Bill Haenel bhaenel at twcny.rr.com
Tue Sep 25 10:36:25 CDT 2001


> I meant a genuine question - it seemed to me that there were two
> strands of opposition to Vietnam:
>
> 1) The moral argument - we're bombing the shite out of a poor country
>     just to show the Russians that we're no pushover, and that
>     "My weenie's bigger" is no justification
>
> 2) This is killing lots of our kids for no good reason - why are we
>     sending our 19-year-olds off to a foreign land we don't actually
>     care much about for them to return in body bags?
>
> And I didn't know which mattered most. Which do you think it was?

Only thing I know is what I've been told - not a good meter. But I heard
both arguments, and I think people objected for both reasons. The people I
know who fought that war and came back alive hated it because they felt that
they did, saw and felt terrible things and then realized when they came home
that they weren't sure what the purpose was, and that people were not happy
about what they had done. They felt shame and remorse, combined with having
fulfilled their duty. What an awful feeling to live with.

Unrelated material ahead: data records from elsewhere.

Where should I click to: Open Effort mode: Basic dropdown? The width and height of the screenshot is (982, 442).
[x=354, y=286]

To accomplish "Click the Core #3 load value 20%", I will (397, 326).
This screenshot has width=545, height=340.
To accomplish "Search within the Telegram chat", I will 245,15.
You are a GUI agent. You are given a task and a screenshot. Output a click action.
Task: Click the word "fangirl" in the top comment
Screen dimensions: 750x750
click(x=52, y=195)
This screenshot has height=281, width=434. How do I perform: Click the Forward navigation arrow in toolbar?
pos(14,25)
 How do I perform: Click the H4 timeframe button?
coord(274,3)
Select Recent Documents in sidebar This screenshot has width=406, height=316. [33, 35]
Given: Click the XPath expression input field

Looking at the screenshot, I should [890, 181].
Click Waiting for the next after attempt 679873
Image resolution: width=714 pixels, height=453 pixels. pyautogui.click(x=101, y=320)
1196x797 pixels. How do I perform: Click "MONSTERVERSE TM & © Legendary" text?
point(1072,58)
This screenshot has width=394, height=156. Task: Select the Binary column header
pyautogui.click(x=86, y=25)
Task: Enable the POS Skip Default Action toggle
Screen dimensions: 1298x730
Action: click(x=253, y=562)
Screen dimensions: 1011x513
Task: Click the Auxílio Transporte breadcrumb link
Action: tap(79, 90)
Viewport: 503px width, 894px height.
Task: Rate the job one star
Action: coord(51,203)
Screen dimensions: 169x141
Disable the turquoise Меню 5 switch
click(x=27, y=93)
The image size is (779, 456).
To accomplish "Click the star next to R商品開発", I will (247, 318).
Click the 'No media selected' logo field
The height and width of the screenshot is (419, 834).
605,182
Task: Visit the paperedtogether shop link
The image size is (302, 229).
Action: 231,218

> Now most conflicts that the US has been part of since then have avoided
> question 2 by either being so easy as to almost not count as wars at all
> (eg Gulf War & Grenada), or by being carried out by proxy - the CIA
> training and funding local groups to do all the nasty stuff (Afghanistan
> is a good example).

Due to lack of support of the people of the US. If we all ignore it, or just
plain don't find out, we can't very well object. This is probably the only
way we/they were able to get away with it.